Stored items
----

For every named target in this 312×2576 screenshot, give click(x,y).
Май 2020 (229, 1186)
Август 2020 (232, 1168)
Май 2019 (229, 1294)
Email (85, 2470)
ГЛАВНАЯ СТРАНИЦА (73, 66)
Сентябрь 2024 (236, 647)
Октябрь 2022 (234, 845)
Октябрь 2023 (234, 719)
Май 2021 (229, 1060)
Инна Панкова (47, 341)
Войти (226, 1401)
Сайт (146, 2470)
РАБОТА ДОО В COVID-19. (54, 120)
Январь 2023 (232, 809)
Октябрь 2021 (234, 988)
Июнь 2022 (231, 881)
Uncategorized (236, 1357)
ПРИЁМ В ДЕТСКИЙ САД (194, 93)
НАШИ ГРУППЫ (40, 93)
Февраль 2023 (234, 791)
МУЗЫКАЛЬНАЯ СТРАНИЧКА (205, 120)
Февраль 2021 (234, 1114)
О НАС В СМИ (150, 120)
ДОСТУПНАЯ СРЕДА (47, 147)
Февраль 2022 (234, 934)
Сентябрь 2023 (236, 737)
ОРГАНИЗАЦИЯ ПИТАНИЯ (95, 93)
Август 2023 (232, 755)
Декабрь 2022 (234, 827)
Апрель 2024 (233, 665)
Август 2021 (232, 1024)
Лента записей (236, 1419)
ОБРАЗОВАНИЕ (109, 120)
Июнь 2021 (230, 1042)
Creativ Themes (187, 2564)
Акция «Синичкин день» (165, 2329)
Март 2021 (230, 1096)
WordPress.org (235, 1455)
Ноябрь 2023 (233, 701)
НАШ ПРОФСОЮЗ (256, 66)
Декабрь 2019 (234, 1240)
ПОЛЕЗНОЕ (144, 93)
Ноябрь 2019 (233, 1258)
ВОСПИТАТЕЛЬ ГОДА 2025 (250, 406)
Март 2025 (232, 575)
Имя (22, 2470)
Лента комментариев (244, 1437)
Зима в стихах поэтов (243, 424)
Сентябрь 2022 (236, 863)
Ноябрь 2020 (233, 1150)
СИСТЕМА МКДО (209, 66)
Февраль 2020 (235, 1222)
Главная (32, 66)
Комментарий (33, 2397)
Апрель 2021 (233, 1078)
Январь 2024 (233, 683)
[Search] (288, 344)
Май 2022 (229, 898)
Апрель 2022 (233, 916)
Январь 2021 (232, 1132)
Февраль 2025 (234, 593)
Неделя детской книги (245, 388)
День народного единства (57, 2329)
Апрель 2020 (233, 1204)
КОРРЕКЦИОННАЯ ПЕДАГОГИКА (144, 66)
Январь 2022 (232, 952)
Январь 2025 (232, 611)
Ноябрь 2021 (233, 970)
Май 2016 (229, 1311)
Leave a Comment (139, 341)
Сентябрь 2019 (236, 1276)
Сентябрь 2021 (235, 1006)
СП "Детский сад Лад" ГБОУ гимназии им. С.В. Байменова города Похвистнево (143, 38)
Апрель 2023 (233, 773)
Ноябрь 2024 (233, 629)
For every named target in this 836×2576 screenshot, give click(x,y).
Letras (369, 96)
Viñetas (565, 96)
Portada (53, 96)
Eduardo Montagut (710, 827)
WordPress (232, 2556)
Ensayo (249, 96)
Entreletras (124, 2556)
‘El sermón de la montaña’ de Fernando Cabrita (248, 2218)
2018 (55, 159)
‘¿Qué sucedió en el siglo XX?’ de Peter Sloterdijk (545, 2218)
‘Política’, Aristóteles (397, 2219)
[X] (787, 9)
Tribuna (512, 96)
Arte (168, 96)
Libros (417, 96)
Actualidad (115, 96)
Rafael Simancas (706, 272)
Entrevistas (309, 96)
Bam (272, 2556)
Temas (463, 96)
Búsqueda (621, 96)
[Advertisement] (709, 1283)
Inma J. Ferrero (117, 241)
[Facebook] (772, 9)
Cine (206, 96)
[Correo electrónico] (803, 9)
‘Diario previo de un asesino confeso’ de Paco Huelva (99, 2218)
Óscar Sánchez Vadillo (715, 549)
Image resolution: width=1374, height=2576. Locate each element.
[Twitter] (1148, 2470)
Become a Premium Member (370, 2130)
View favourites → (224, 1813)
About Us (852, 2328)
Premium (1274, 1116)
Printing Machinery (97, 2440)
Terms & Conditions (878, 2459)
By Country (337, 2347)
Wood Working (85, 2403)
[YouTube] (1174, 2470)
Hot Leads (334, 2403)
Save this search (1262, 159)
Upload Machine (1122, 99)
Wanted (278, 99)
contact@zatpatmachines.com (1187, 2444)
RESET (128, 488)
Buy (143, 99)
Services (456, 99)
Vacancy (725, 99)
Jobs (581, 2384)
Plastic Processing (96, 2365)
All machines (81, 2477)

----

Task prompt:
Restate word for word only the lines above from the line containing "Декабрь 2019 (234, 1240)" to the line containing "Portada (53, 96)", both of them included.

Response:
Декабрь 2019 (234, 1240)
ПОЛЕЗНОЕ (144, 93)
Ноябрь 2019 (233, 1258)
ВОСПИТАТЕЛЬ ГОДА 2025 (250, 406)
Март 2025 (232, 575)
Имя (22, 2470)
Лента комментариев (244, 1437)
Зима в стихах поэтов (243, 424)
Сентябрь 2022 (236, 863)
Ноябрь 2020 (233, 1150)
СИСТЕМА МКДО (209, 66)
Февраль 2020 (235, 1222)
Главная (32, 66)
Комментарий (33, 2397)
Апрель 2021 (233, 1078)
Январь 2024 (233, 683)
[Search] (288, 344)
Май 2022 (229, 898)
Апрель 2022 (233, 916)
Январь 2021 (232, 1132)
Февраль 2025 (234, 593)
Неделя детской книги (245, 388)
День народного единства (57, 2329)
Апрель 2020 (233, 1204)
КОРРЕКЦИОННАЯ ПЕДАГОГИКА (144, 66)
Январь 2022 (232, 952)
Январь 2025 (232, 611)
Ноябрь 2021 (233, 970)
Май 2016 (229, 1311)
Leave a Comment (139, 341)
Сентябрь 2019 (236, 1276)
Сентябрь 2021 (235, 1006)
СП "Детский сад Лад" ГБОУ гимназии им. С.В. Байменова города Похвистнево (143, 38)
Апрель 2023 (233, 773)
Ноябрь 2024 (233, 629)
For every named target in this 836×2576 screenshot, give click(x,y).
Letras (369, 96)
Viñetas (565, 96)
Portada (53, 96)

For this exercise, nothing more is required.